Amir Locke MemorialFebruary 11, 2022

United Responds to Ongoing Police Violence

How long must I bear pain in my soul,

   and have sorrow in my heart all day long?

How long shall my enemy be exalted over me? (Psalm 13:2)

The news is achingly familiar and devastating. Once again, a police officer in the city of Minneapolis has shot and killed a Black man. Amir Locke was asleep on his sofa when police burst into the apartment; the officers and the system that empowered them bear responsibility for creating the dangerous conditions that led to his death. And so, once again family members and a community are grieving the preventable and tragic loss of another young life. And, once again, it compounds the ongoing trauma experienced by the Black community.

People of conscience must demand an end to the cycle of violence that repeatedly takes Black lives. To allow the police to continue on this path as agents of a white supremacist system is morally reprehensible and utterly unjustifiable. Time and time again, police officers shoot and kill in circumstances in which they were the aggressors and in which their lives may not have been in danger. As people of faith who honor the sacredness and worth of each life, we must not tolerate a broken system that creates summary executions. The Minneapolis Police Department has a long and deadly history of this conduct, and it cannot ethically be allowed to continue.

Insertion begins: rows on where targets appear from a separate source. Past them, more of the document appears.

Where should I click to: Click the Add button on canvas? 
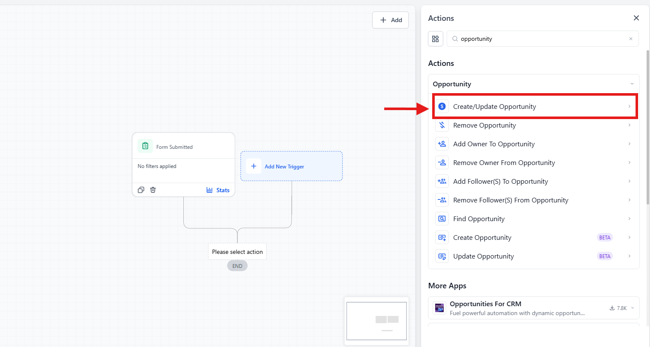pyautogui.click(x=391, y=20)
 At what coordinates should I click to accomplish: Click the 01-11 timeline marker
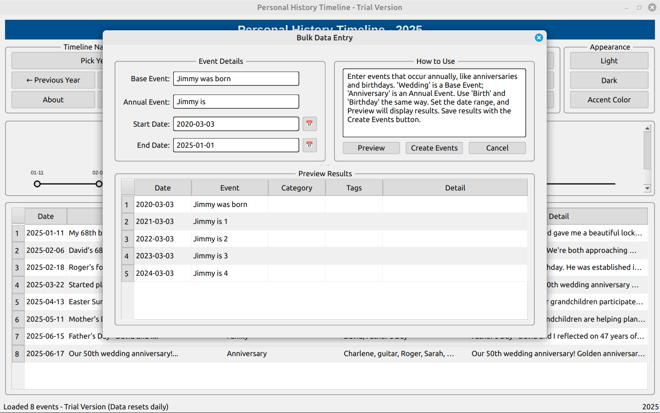pos(37,184)
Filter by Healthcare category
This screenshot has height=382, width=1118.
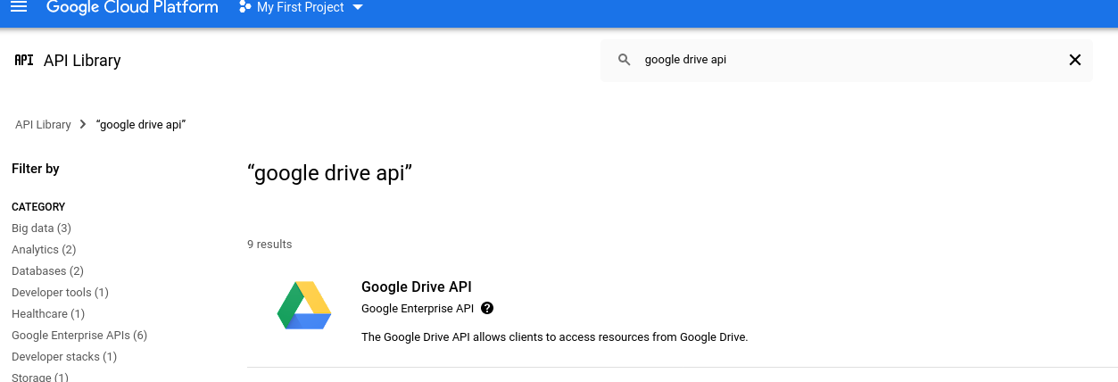tap(48, 314)
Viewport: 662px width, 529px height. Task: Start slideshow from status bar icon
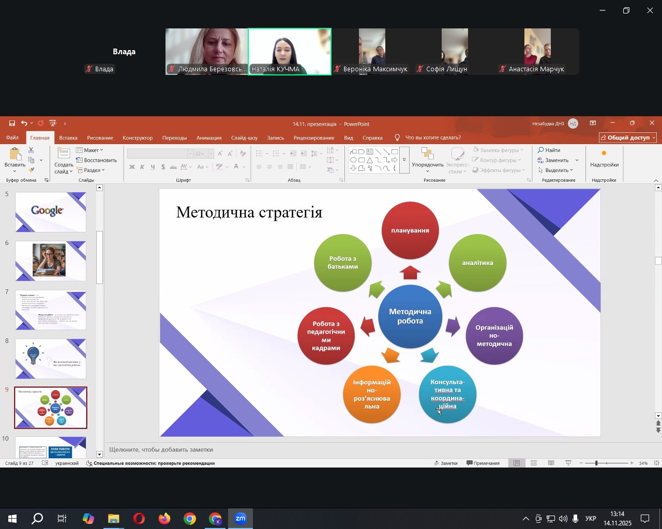point(568,463)
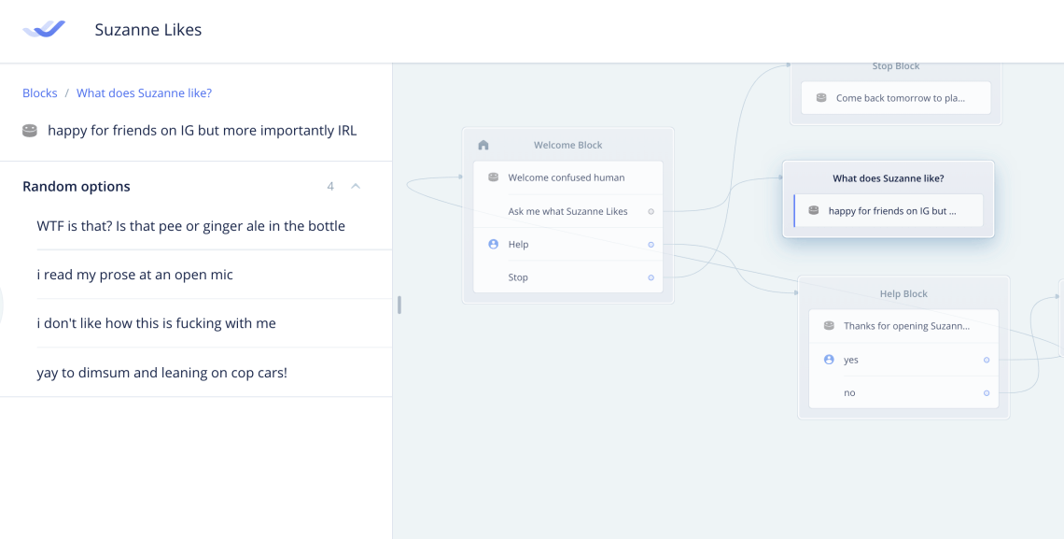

While it is important to immediately end the use of deadly tactics such as no-knock raids and chokeholds, which endanger rather than save lives, we must go further. These efforts take away some deadly weapons but not the power of the police to kill most often with impunity, and the systems that facilitate it. Those systems and a police force culture reflected in a long history of accusations of racism, abuse and excessive violence must change and those responsible for it must be held accountable. Our governments must prioritize the health, safety and wellbeing of our citizens at all levels, including bringing equity to communities of color in our state.

How long, O God? How long must we bear this pain? The answer to that question is up to us.

Photo: A memorial for Amir Locke at the building where he was killed.